Hill Country serves a region-specific food, as the name alludes. Hill Country is a region in Central Texas where barbecue has a rich history. “European meat smoking was brought to Central Texas by German and Czech butchers during an era of intense Germanic migration that began in the 1830s and reached its height around 1890”, writes Robb Walsh, author of The Legends of Texas Barbecue Cookbook, in a history of barbecue on Southern Foodways Alliance. “The German meat markets sold fresh meats and smoked their leftovers in enclosed smokers, as they had done in the Old Country.” According to Walsh, the traditions of cooking over open fire date back 10,000 years ago to the Caddo Native American tribe, and Mexicans in the Rio Grande Valley have been cooking barbacoa, meat wrapped in maguey leaves and buried in hot coals, for several hundred years. And while cooking pork was common elsewhere in the south, beef became the preferred meat in Texas after the Civil War — especially the brisket.

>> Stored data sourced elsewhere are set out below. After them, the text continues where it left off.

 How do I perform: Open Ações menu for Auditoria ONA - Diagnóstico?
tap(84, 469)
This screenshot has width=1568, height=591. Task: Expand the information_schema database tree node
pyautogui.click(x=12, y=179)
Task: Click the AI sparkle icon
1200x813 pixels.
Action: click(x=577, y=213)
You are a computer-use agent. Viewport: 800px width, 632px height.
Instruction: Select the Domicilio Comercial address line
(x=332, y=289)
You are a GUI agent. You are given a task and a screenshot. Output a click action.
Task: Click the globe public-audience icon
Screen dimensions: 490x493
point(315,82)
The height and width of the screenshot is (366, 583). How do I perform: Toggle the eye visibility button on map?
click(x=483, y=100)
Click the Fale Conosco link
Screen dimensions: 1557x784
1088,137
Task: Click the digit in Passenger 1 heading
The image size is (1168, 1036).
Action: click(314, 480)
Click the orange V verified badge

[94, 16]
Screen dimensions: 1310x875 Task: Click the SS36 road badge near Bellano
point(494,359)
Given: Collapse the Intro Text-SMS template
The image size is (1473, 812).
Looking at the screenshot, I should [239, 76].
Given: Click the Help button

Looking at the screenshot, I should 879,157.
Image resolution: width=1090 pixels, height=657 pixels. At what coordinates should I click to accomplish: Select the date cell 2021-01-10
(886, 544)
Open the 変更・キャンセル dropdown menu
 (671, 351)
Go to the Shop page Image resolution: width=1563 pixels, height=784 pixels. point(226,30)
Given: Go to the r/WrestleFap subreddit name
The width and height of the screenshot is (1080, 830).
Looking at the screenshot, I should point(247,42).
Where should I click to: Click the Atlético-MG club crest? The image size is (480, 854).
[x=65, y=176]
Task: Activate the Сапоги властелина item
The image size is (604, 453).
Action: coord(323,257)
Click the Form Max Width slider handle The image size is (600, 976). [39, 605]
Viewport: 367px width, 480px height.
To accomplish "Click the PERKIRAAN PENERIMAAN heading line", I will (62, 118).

Fulk is sort of an unlikely candidate to run the pit. Born in California and with family from Georgia and North Carolina, he cooked at the W and Cafe Chloe in San Diego before moving to New York and becoming the Chef de Cuisine at Trestle on Tenth, a Swiss brasserie in Chelsea. But he’s been at Hill Country for nearly a decade and he lives and breathes Central Texas barbecue, especially the brisket. He knows all the Central Texas places, the rivalries and where to go for the best stuff (Terry Black’s is his favorite right now). And if you want Texas-style brisket in Yankee country, Hill Country is where you go.
The restaurant earned two stars in 2007 from New York Times critic Peter Meehan and another deuce in 2012 from Pete Wells. And it’s not just northern city folk who like the place. You can find Yelp and OpenTable reviews by native Texas admitting it’s possible to get good ‘cue from a slicker, and Texas Monthly, which features some of the best and most fanatically in-depth barbecue journalism (Katy Vine’s “Of Meat and Men” is an essential read), offered a decent review, though the “BBQ Snob” complained of unrendered fat.
Just as we’re finishing up our lesson in beef musculature, the sprinkler situation escalates rapidly. I grab the tray of beef and move it as far away from the water, which is now streaming rather than dripping.
“Is that a problem?” an employee asks, walking by. “Or that’s — ”
“No, that’s a problem,” Fulk says.
Somebody needs to deal with the escalating flood situation, likely from a burst pipe, but our immediate future is much more sanguine. We head to the smoke room to check out the briskets nearing the end of their 12 to 16 hours at 200 degrees Fahrenheit inside a massive Ole Hickory pit filled with the smoke and fire of Texas post oak, the fuel de rigeuer of Central Texas barbecue.